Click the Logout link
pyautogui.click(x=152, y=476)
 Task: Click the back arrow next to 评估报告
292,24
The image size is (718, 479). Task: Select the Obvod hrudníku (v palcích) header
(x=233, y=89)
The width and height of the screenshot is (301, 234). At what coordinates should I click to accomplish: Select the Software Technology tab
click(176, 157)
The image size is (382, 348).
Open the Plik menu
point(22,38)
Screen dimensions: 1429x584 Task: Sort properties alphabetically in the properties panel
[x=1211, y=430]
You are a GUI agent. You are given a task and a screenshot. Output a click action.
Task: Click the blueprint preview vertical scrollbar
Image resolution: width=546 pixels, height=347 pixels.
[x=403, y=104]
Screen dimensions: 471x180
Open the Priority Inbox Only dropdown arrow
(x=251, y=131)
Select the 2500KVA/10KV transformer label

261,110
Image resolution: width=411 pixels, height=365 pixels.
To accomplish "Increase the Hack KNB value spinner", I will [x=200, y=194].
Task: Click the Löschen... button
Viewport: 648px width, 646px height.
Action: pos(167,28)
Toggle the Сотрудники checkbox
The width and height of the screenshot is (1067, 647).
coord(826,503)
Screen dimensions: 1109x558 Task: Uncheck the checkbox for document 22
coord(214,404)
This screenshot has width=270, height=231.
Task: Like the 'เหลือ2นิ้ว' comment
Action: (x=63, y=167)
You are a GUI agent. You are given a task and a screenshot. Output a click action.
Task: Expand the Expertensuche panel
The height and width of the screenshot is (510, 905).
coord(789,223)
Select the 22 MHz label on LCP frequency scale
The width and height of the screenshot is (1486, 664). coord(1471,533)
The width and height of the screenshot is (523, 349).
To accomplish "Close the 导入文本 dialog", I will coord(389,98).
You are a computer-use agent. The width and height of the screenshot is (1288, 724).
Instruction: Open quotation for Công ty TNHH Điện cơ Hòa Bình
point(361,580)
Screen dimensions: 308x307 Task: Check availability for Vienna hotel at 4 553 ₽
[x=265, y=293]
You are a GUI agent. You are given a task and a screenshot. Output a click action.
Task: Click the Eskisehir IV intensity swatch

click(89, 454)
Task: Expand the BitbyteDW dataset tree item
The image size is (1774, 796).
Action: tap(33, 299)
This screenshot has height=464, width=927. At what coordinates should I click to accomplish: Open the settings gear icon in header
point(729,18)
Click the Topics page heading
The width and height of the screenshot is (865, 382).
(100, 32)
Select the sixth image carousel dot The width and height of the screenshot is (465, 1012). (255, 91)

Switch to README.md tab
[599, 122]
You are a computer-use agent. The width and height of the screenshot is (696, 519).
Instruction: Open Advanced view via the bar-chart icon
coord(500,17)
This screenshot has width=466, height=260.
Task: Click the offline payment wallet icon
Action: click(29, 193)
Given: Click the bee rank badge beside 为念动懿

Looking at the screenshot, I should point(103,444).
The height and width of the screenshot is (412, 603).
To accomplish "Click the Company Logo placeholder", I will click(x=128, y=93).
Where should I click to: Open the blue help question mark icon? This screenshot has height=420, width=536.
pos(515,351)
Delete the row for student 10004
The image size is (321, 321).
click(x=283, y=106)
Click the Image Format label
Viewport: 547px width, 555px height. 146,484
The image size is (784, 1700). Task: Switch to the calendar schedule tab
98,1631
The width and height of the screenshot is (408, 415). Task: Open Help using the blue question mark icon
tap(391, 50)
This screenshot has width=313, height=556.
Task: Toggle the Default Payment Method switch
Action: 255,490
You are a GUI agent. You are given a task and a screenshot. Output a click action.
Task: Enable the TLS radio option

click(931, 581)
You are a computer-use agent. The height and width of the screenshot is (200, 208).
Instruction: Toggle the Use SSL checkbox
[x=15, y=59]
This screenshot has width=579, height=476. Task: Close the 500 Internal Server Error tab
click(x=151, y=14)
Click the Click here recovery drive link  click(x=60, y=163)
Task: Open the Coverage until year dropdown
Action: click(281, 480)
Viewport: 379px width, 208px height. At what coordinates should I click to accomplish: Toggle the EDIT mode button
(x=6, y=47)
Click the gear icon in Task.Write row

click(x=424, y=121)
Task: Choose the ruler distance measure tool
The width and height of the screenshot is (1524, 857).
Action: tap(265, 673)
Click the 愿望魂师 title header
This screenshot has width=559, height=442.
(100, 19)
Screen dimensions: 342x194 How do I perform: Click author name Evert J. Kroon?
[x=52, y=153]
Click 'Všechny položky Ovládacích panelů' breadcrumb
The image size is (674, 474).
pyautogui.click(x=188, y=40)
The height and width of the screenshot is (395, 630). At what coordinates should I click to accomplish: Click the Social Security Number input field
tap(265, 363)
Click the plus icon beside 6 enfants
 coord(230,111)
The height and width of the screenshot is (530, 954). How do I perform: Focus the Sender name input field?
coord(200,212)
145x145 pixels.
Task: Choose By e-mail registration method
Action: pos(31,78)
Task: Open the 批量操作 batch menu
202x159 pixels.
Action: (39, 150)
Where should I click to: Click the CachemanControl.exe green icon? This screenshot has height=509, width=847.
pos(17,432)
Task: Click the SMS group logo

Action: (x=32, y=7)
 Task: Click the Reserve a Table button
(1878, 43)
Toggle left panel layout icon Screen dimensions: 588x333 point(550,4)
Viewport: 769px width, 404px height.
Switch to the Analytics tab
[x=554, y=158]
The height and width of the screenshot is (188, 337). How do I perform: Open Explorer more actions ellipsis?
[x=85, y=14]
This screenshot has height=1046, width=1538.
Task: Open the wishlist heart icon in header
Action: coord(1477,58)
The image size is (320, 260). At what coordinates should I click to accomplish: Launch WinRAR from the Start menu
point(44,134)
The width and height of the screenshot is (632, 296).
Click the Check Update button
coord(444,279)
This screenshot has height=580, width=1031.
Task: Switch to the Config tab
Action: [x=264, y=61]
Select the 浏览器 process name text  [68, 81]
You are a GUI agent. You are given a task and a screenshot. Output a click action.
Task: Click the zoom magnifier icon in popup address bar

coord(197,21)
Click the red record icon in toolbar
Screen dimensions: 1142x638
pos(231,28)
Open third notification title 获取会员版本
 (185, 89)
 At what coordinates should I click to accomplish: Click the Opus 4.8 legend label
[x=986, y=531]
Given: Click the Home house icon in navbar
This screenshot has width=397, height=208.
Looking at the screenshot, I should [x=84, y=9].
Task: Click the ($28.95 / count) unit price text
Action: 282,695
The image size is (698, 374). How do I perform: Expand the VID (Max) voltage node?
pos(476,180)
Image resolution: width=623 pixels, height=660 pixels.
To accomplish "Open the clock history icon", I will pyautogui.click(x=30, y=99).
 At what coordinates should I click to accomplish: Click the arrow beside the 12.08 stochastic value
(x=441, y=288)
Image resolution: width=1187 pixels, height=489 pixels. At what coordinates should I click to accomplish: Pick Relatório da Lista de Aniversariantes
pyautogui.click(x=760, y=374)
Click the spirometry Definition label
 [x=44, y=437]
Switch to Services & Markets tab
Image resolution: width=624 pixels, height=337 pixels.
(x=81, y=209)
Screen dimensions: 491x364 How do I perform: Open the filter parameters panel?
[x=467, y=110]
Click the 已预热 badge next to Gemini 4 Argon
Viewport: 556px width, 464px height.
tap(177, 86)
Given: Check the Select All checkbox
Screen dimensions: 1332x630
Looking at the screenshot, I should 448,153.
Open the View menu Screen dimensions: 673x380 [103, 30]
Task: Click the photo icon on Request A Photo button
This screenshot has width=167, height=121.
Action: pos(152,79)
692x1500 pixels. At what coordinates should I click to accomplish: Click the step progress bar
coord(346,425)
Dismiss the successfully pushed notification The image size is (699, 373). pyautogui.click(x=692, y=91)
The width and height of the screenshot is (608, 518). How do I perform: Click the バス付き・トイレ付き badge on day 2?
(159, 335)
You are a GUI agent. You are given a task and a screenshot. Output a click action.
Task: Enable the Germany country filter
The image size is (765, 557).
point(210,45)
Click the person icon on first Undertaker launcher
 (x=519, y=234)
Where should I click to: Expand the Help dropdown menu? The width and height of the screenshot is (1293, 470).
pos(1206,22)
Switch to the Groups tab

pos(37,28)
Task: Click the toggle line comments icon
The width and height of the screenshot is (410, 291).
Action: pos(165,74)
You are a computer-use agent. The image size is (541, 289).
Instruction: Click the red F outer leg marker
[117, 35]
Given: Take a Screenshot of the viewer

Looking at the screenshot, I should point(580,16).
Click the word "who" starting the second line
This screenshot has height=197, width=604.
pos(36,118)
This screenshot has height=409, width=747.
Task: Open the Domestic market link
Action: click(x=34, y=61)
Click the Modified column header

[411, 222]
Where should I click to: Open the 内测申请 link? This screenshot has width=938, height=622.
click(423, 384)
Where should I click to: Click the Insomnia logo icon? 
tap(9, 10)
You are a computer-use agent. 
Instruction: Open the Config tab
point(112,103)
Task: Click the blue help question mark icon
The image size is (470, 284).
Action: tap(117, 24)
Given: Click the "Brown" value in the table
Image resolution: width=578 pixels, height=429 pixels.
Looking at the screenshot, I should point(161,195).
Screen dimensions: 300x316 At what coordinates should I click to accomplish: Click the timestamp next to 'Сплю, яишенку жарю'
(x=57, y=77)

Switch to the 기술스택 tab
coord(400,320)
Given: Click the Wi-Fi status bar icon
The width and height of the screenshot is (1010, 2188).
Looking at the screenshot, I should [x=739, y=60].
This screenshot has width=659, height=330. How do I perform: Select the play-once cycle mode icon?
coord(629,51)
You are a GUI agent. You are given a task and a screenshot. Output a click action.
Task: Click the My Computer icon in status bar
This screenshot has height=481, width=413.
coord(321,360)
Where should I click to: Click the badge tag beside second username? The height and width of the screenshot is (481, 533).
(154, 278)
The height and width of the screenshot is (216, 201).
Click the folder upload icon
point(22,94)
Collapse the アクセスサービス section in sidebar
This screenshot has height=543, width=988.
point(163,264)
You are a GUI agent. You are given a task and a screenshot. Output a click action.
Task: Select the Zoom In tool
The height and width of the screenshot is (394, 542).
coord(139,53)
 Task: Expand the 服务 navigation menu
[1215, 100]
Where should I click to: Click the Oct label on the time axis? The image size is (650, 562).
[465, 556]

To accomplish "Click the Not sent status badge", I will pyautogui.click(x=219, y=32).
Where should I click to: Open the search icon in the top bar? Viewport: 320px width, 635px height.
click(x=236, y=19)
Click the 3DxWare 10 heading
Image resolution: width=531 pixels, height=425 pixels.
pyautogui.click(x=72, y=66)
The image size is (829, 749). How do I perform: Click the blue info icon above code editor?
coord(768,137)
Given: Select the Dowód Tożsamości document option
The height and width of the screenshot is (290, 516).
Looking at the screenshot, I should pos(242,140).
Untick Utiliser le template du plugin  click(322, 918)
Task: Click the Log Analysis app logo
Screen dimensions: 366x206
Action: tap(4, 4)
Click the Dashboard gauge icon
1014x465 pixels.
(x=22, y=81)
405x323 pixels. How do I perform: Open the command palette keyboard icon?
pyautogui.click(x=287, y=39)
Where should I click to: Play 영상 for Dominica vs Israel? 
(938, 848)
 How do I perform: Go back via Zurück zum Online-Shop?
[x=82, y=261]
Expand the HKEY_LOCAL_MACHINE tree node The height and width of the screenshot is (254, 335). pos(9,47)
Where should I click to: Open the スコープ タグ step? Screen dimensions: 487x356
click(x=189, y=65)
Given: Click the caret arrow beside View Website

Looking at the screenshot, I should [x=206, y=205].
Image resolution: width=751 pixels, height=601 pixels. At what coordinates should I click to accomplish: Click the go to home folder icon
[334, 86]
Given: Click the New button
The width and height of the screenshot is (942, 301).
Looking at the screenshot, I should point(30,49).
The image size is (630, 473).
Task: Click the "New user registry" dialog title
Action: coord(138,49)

**GOAL OF THE EXERCISE:**
Look through the entries above and report each line where the string "will" occurs.

**REPLY:**
To accomplish "Increase the Hack KNB value spinner", I will [x=200, y=194].
To accomplish "Close the 导入文本 dialog", I will coord(389,98).
To accomplish "Click the Company Logo placeholder", I will click(x=128, y=93).
To accomplish "Open the clock history icon", I will pyautogui.click(x=30, y=99).
To accomplish "Click the Not sent status badge", I will pyautogui.click(x=219, y=32).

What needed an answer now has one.